Sehr geehrter Herr Umstätter,
liebe Gemeinde,

geschenkt: wir können Roland Reuß nicht leiden, weil er unter dem
akademischen Deckmäntelchen Lobbying für die Content-Mafia macht
(Heidelberger Erklärung). Das ändert aber nichts daran, dass er mit
seinem Vorstoß in der FAZ recht hat, auch wenn das eine oder andere
Detail zur HU Berlin falsch sein mag. Wir sollten die menschliche
Größe haben, das einzugestehen, und die von den Bibliotheken in puncto
Datenschutz gemachten Fehler berichtigen.
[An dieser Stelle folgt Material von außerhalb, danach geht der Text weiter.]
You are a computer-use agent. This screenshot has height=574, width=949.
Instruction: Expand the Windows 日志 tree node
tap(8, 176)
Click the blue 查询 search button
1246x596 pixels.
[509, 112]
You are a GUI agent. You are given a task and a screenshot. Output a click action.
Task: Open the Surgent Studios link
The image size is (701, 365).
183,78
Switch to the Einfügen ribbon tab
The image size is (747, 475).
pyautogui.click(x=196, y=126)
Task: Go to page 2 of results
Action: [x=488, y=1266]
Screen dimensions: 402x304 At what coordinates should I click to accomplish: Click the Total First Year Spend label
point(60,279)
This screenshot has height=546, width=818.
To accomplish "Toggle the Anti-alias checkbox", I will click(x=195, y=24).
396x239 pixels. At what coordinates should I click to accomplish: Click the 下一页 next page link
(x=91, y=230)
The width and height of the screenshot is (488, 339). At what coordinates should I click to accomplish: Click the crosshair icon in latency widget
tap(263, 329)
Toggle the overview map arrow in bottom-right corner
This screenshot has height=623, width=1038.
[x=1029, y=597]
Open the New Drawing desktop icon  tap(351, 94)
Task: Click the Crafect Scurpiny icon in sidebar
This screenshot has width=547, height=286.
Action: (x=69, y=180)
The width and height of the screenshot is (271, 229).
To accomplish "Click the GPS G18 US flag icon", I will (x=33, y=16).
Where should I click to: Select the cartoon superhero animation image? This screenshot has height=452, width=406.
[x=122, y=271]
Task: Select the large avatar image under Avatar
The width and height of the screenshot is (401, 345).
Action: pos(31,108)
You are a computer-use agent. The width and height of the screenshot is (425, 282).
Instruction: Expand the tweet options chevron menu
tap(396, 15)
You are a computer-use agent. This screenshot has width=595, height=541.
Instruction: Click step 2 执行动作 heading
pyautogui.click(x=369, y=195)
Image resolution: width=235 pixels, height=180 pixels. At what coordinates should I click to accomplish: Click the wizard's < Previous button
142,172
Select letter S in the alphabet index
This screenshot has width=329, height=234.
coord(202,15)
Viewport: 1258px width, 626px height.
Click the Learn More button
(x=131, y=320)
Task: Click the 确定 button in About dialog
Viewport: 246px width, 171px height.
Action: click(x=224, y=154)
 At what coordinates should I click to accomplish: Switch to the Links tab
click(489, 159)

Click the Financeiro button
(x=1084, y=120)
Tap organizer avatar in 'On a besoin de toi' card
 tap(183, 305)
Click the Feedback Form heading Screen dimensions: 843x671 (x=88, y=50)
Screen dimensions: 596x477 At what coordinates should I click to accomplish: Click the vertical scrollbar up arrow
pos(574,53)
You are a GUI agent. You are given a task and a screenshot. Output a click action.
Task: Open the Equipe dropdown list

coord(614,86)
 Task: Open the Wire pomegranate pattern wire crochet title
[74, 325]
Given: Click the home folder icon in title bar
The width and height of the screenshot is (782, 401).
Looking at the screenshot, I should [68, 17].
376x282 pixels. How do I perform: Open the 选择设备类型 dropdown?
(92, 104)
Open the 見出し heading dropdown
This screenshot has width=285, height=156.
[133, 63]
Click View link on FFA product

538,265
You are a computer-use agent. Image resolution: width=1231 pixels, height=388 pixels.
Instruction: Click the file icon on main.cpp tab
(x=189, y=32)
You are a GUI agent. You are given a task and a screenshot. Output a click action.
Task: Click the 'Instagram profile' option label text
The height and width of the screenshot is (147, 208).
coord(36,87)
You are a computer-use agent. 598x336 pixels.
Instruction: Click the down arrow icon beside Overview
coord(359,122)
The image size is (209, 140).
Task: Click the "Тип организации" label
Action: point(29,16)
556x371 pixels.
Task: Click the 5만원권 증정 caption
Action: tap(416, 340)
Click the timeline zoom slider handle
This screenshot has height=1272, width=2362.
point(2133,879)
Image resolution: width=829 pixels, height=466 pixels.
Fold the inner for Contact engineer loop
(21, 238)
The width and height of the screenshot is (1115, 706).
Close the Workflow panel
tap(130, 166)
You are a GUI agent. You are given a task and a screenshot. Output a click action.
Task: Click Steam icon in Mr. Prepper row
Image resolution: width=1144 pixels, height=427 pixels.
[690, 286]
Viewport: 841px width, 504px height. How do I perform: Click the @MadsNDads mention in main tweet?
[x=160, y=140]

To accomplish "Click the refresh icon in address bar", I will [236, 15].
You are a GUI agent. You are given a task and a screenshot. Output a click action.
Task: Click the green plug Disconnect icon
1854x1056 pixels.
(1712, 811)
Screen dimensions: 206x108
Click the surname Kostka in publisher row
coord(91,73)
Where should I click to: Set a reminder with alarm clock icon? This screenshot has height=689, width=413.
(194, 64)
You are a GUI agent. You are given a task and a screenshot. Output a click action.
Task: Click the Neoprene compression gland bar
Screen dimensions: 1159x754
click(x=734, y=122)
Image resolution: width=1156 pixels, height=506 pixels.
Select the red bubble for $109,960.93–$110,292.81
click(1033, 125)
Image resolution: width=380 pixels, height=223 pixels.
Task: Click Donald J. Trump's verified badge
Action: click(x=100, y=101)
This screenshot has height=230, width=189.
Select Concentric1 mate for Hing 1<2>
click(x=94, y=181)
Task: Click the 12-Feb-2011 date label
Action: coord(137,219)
Ich arbeite zur Zeit daran, dass nicht jede Titelanzeige in unserem
OPAC eine Datenspur bei Amazon hinterlässt. Technisch ist das kein
Problem; es gibt ja Alternativen bei GBV, OpenLibrary und zur Not
Booklooker, VLB und Google. Die Umsetzung ist technisch kein Problem,
es müssen aber erst die diversen Geschäftsbedingungen geprüft und
teilweise nachverhandelt werden. Falls hier jemand von den Verbänden
mitliest: Es wäre schön, wenn hier Rechtssicherheit hergestellt werden
könnte, die auch das aus meiner Sicht technisch und datenschutzmäßig
unerlässliche Zwischenspeichern der Bilder auf dem OPAC eindeutig
erlaubt. Oder ein Bibliotheksverbund stellt endlich einen Cover-Dienst
mit einer ausreichenden Abdeckung zur Verfügung.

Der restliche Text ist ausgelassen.